Yesterday was reasonably uneventful, with the exception that I managed to injure myself with the lawnmower. Now, just in case you think I have dismembered myself with running lawnmower blades, or set myself on fire with the petrol, let me assure you that it is nothing that dramatic. It is, however, stupid, so prepare to be entertained by my stupidity.
My lawnmower is the type that has a pull-start. It requires a certain level of dexterity, strength, and dare I say it, determination to start it. Normally this mower (which is brand new) starts with a single, gentle pull. But because it has been unused for several months, the concept of actually *mowing * is now a little foreign to it. Therefore, its motivation to actually *start * is not especially high.
However, my determination to start it was high. I grabbed that pull-cord and pulled. And pulled. And pulled. And pulled. I had to take a breather as I was starting to see spots. I’ve decided that pull-cord-pulling is a little-known form of exercise. Maybe I’ll document the technique and write a best-selling exercise book. Hot, sexy, toned women will stream to my door to thank me for changing their lives. They’ll offer me hot sex and their undying love, but I’ll turn them down, as my heart belongs to MaxBabe. Ahhh, true love.
But I digress. I continued pulling and finally had to take a step back in order to swear and curse. I noticed MaxBabe looking down at me from the deck. She’d been watching me pull and pull and pull. She had the tiniest of smirks on her face. “Are you going to watch me all morning while I try to start this fucker?”, I said. “No…”, she said, somewhat whimsically, her voice trailing off. Anyone who has spent any time with a woman knows that the word “no”, said in that manner, actually means “You betcha!”. Bitch.
I resorted to the owner’s manual, which, of course, contained such useful information as “In order to start the mower, pull the pull-cord”. Bastards. But I did finally find a paragraph, in tiny 2 point size, written in wingdings fonts, which instructed me to give the cord three short, quick pulls in order to align the moon and stars so that the mower will feel inclined to start after those long months of disuse. Clearly I am not the first person in the world to have looked at long grass and thought, “Eh, it can wait.”
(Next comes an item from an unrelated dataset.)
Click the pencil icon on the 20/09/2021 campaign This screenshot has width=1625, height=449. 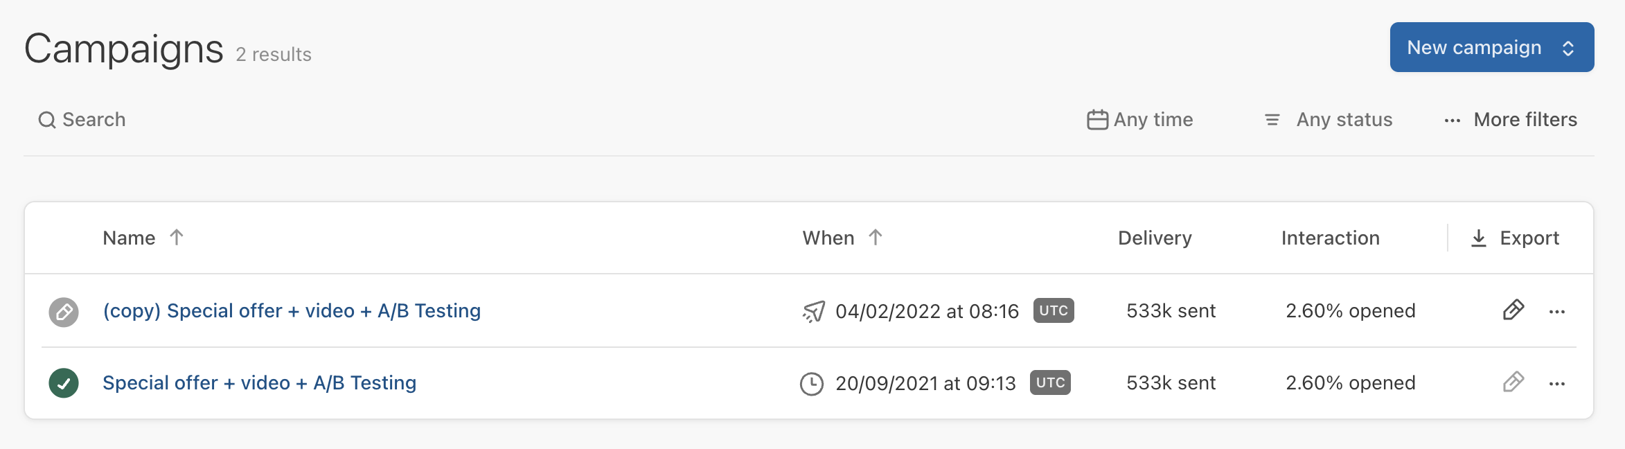(x=1513, y=382)
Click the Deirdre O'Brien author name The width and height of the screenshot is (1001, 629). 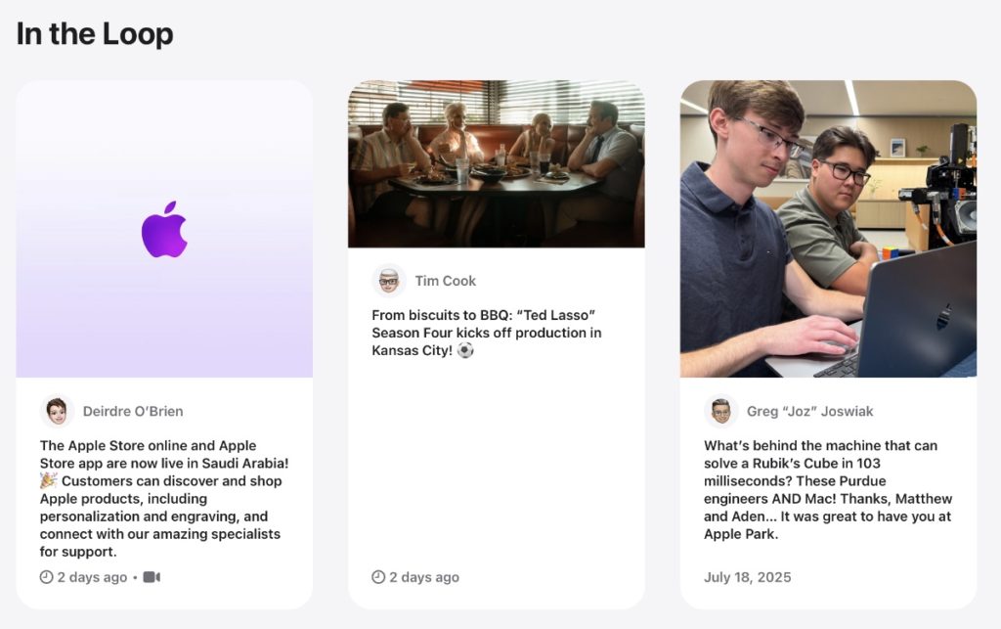pyautogui.click(x=133, y=411)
So, three quick yanks were performed. Having performed the appropriate amount of short pulls, I proceeded to try to start the mower. My grip on the pull-cord handle must’ve loosened over time. My theory is that my poor muscles, also disused for many months, no longer had the strength to hold my fingers closed over the pull-cord handle. So when I pulled that cord so that my hand ended up behind my head, my fingers gave up and let go of the handle.
In its newfound state of freedom, the handle made a beeline for its antagonist, the person who dared to try to start the mower. It cracked into the side of my head, then continued its retreat back into the body of the lawnmower.
If mower pull-cords had personalities, I’m sure this one was sniggering to itself as it returned to the mower. Meanwhile, I was seeing stars. There were tears in my eyes, and a lump on my head. Little birdies were flying around my head, tweeting. I looked back up to the deck, thankful that MaxBabe had decided to go back inside. At least I was saved that particular indignity.
I reapplied myself to the task at hand. I yanked and pulled and unwound and rewound. Nada. Finally, one of the tweeting birdies landed on my shoulder and said, “Max, did you check that the mower has petrol in it?”. I groaned, already knowing the answer to that question. Sure enough, it was dry as a bone. :smack:
I filled the mower with petrol, primed it, and stood back. I tested the strength of my pull-cord-handle-holding muscles (I’m sure there’s some special Latin name for them). They were good to go. So I tightened my fingers around it, held on tight, and pulled.
VROOOOOOOM! We have liftoff!
So there you have it. The story of how Max managed to injure herself with the lawnmower. I still have a huge lump on my head, 24 hours later. Bastard.